The data below:

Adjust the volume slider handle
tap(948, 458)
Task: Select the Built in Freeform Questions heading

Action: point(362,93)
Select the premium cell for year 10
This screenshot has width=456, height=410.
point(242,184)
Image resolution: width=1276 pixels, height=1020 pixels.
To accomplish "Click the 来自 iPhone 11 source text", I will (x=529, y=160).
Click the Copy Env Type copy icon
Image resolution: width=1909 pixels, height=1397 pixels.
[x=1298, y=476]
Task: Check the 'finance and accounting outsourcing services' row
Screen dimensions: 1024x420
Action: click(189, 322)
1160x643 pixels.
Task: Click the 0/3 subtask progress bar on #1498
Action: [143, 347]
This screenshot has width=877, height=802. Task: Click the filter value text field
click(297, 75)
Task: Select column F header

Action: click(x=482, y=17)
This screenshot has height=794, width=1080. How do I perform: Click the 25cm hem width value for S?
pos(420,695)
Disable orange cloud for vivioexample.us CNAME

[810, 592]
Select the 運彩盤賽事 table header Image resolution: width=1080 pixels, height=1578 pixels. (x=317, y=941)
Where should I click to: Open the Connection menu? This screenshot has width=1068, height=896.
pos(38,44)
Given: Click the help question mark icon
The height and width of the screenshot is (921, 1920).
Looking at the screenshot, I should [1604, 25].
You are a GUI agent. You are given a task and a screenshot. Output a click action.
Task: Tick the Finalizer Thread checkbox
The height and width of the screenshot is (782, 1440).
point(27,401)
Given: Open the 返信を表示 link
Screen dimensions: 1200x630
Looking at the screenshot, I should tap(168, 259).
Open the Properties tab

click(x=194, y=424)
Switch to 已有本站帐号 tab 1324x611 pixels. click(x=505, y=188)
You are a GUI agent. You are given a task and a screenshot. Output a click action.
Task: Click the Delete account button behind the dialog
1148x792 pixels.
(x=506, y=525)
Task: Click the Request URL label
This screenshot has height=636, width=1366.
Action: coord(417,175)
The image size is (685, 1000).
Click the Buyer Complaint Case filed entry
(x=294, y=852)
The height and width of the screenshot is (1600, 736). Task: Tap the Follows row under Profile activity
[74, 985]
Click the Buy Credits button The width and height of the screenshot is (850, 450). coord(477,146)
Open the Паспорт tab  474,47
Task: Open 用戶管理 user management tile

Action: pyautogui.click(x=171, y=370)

End of The data.

● **What is required**
Every record shown above should be set down again exactly.

● **Task solution**
Adjust the volume slider handle
tap(948, 458)
Task: Select the Built in Freeform Questions heading

Action: point(362,93)
Select the premium cell for year 10
This screenshot has width=456, height=410.
point(242,184)
Image resolution: width=1276 pixels, height=1020 pixels.
To accomplish "Click the 来自 iPhone 11 source text", I will (x=529, y=160).
Click the Copy Env Type copy icon
Image resolution: width=1909 pixels, height=1397 pixels.
[x=1298, y=476]
Task: Check the 'finance and accounting outsourcing services' row
Screen dimensions: 1024x420
Action: click(189, 322)
1160x643 pixels.
Task: Click the 0/3 subtask progress bar on #1498
Action: [143, 347]
This screenshot has width=877, height=802. Task: Click the filter value text field
click(297, 75)
Task: Select column F header

Action: click(x=482, y=17)
This screenshot has height=794, width=1080. How do I perform: Click the 25cm hem width value for S?
pos(420,695)
Disable orange cloud for vivioexample.us CNAME

[810, 592]
Select the 運彩盤賽事 table header Image resolution: width=1080 pixels, height=1578 pixels. (x=317, y=941)
Where should I click to: Open the Connection menu? This screenshot has width=1068, height=896.
pos(38,44)
Given: Click the help question mark icon
The height and width of the screenshot is (921, 1920).
Looking at the screenshot, I should [1604, 25].
You are a GUI agent. You are given a task and a screenshot. Output a click action.
Task: Tick the Finalizer Thread checkbox
The height and width of the screenshot is (782, 1440).
point(27,401)
Given: Open the 返信を表示 link
Screen dimensions: 1200x630
Looking at the screenshot, I should tap(168, 259).
Open the Properties tab

click(x=194, y=424)
Switch to 已有本站帐号 tab 1324x611 pixels. click(x=505, y=188)
You are a GUI agent. You are given a task and a screenshot. Output a click action.
Task: Click the Delete account button behind the dialog
1148x792 pixels.
(x=506, y=525)
Task: Click the Request URL label
This screenshot has height=636, width=1366.
Action: coord(417,175)
The image size is (685, 1000).
Click the Buyer Complaint Case filed entry
(x=294, y=852)
The height and width of the screenshot is (1600, 736). Task: Tap the Follows row under Profile activity
[74, 985]
Click the Buy Credits button The width and height of the screenshot is (850, 450). coord(477,146)
Open the Паспорт tab  474,47
Task: Open 用戶管理 user management tile

Action: pyautogui.click(x=171, y=370)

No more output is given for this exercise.